● Input records:
-=-=-=-=-

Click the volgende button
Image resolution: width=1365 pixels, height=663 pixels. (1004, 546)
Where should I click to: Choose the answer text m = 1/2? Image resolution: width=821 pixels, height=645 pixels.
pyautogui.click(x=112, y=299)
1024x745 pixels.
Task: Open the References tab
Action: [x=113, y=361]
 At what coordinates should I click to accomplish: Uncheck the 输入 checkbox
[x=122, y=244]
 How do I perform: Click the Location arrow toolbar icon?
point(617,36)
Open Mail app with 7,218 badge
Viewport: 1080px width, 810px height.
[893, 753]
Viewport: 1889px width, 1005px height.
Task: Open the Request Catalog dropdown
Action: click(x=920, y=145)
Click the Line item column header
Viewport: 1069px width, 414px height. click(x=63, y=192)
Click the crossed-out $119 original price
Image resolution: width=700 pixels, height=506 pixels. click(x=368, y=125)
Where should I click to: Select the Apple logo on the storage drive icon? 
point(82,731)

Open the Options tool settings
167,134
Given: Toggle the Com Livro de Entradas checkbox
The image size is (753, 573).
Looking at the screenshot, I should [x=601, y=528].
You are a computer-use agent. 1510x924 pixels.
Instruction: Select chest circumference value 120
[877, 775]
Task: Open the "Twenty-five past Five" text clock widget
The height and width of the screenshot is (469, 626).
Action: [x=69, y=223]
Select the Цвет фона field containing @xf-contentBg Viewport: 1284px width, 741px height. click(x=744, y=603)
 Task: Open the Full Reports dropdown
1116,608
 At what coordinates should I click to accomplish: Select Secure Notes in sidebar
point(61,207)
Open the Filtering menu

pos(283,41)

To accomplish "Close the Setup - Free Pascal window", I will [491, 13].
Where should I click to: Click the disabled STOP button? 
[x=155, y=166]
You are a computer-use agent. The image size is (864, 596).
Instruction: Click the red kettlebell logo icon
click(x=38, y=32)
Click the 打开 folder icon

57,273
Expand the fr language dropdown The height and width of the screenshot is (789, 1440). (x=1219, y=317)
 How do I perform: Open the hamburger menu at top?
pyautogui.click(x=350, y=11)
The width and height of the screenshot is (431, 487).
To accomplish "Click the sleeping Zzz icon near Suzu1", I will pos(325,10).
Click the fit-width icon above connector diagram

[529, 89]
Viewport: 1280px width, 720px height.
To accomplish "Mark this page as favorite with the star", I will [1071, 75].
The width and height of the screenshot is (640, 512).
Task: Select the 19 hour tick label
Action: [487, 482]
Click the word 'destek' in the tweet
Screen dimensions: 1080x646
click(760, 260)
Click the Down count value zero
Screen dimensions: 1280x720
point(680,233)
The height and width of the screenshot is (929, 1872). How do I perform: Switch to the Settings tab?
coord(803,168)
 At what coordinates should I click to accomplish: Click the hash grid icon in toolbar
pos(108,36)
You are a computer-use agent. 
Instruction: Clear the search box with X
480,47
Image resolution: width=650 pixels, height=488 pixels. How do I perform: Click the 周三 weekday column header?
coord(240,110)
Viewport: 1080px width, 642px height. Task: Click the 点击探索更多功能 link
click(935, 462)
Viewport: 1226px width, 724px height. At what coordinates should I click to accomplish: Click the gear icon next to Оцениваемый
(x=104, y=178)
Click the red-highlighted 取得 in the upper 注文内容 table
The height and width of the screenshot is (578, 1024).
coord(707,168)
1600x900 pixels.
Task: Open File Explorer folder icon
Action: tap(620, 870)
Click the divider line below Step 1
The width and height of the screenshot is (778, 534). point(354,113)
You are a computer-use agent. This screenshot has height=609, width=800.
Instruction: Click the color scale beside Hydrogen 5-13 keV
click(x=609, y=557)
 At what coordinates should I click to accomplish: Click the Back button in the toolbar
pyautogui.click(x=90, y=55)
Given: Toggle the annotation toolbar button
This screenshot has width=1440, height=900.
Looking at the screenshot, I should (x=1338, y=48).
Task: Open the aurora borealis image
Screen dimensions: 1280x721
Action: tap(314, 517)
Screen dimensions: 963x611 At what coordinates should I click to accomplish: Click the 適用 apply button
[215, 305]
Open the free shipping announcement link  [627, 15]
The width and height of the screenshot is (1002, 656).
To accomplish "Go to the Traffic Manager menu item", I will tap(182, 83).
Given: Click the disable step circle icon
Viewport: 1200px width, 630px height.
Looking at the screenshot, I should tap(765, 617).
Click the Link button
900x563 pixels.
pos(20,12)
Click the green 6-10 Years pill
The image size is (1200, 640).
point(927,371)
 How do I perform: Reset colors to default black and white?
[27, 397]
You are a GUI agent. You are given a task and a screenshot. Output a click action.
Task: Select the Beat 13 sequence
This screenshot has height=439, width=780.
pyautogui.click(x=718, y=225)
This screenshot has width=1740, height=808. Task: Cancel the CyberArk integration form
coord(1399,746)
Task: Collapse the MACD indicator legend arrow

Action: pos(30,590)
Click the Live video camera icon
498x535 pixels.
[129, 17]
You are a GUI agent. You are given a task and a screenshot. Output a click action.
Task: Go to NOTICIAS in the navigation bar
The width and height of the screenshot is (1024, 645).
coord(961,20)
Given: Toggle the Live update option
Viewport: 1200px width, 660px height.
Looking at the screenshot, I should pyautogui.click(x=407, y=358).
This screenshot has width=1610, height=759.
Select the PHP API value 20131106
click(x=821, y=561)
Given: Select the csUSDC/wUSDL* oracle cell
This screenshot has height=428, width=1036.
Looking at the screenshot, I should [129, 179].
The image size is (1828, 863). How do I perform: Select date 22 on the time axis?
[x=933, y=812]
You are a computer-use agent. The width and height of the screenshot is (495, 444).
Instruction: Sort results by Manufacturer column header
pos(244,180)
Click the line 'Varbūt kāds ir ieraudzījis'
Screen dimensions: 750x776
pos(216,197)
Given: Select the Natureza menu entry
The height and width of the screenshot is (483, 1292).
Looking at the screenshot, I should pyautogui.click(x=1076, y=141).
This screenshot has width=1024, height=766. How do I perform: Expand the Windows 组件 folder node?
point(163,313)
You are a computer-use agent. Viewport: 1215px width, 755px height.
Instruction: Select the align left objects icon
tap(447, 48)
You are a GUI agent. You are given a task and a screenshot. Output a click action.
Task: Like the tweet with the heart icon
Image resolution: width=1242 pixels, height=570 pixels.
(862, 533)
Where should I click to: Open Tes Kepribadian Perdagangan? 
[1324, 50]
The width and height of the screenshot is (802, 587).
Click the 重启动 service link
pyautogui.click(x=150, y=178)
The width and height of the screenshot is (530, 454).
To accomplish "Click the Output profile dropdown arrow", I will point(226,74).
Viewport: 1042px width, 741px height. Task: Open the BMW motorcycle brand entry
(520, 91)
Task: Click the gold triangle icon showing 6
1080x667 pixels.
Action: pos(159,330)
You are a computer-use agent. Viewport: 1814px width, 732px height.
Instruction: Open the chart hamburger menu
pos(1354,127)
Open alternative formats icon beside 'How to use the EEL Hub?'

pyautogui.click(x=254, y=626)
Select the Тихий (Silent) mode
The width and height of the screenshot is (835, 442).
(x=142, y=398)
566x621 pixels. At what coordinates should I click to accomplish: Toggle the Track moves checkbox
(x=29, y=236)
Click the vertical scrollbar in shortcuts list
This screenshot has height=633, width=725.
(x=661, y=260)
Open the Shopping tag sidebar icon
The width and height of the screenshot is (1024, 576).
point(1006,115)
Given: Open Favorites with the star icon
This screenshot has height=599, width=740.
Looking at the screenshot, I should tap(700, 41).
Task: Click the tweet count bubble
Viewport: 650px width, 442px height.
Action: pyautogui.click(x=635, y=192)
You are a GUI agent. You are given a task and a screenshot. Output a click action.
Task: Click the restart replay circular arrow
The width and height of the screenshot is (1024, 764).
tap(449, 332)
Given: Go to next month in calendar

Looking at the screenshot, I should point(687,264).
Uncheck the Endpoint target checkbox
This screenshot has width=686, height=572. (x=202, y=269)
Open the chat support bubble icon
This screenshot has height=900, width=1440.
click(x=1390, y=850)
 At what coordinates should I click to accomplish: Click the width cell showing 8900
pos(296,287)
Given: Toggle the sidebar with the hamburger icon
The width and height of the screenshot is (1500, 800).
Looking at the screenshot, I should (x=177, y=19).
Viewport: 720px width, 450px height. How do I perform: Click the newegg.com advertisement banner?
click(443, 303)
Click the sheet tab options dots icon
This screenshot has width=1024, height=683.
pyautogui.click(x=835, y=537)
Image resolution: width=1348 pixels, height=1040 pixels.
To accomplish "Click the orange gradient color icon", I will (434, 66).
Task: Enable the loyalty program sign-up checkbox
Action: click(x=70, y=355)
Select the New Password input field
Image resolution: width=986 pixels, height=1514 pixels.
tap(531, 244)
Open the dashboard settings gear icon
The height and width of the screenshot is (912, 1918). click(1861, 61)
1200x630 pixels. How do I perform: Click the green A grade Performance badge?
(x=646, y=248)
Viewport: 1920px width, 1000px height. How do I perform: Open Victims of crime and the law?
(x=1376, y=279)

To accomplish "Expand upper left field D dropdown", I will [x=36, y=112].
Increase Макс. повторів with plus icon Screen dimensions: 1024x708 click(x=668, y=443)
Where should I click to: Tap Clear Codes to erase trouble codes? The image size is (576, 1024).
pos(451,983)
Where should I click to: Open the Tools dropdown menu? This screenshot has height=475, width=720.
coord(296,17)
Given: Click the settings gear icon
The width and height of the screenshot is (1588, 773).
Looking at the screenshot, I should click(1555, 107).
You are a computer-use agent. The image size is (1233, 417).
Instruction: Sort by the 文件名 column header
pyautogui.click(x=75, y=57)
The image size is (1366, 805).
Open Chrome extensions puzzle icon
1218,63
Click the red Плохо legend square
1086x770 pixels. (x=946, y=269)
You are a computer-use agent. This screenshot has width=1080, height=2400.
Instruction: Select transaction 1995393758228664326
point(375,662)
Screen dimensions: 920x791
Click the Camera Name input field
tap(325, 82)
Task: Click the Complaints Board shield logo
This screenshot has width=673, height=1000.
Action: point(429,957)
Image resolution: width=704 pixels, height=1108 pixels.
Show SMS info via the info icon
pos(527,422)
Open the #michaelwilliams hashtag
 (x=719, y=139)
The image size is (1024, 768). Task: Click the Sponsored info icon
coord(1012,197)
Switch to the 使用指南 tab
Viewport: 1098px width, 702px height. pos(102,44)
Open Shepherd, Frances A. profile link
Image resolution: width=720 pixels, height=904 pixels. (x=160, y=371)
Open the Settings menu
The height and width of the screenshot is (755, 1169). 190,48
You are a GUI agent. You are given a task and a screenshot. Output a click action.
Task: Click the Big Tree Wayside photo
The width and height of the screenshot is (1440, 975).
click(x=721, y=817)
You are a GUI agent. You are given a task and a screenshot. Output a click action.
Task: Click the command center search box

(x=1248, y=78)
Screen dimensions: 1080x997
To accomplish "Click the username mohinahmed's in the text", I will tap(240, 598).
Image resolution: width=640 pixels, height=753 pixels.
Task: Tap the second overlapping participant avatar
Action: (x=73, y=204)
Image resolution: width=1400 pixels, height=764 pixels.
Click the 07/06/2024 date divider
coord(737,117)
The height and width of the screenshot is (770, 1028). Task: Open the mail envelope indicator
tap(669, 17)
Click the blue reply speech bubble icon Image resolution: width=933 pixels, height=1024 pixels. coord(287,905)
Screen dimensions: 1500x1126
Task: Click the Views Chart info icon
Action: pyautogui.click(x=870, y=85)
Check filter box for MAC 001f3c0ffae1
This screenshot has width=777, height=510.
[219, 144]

-=-=-=-=-

● What this task involves:
Return a copy of each line in the entries that contains "computer".

● Solution for this problem:
You are a computer-use agent. 1510x924 pixels.
You are a computer-use agent. The image size is (864, 596).
You are a computer-use agent. 
You are a computer-use agent. This screenshot has height=609, width=800.
You are a computer-use agent. The width and height of the screenshot is (495, 444).
You are a computer-use agent. Viewport: 1215px width, 755px height.
You are a computer-use agent. Viewport: 1814px width, 732px height.
You are a computer-use agent. The image size is (1233, 417).
You are a computer-use agent. This screenshot has width=1080, height=2400.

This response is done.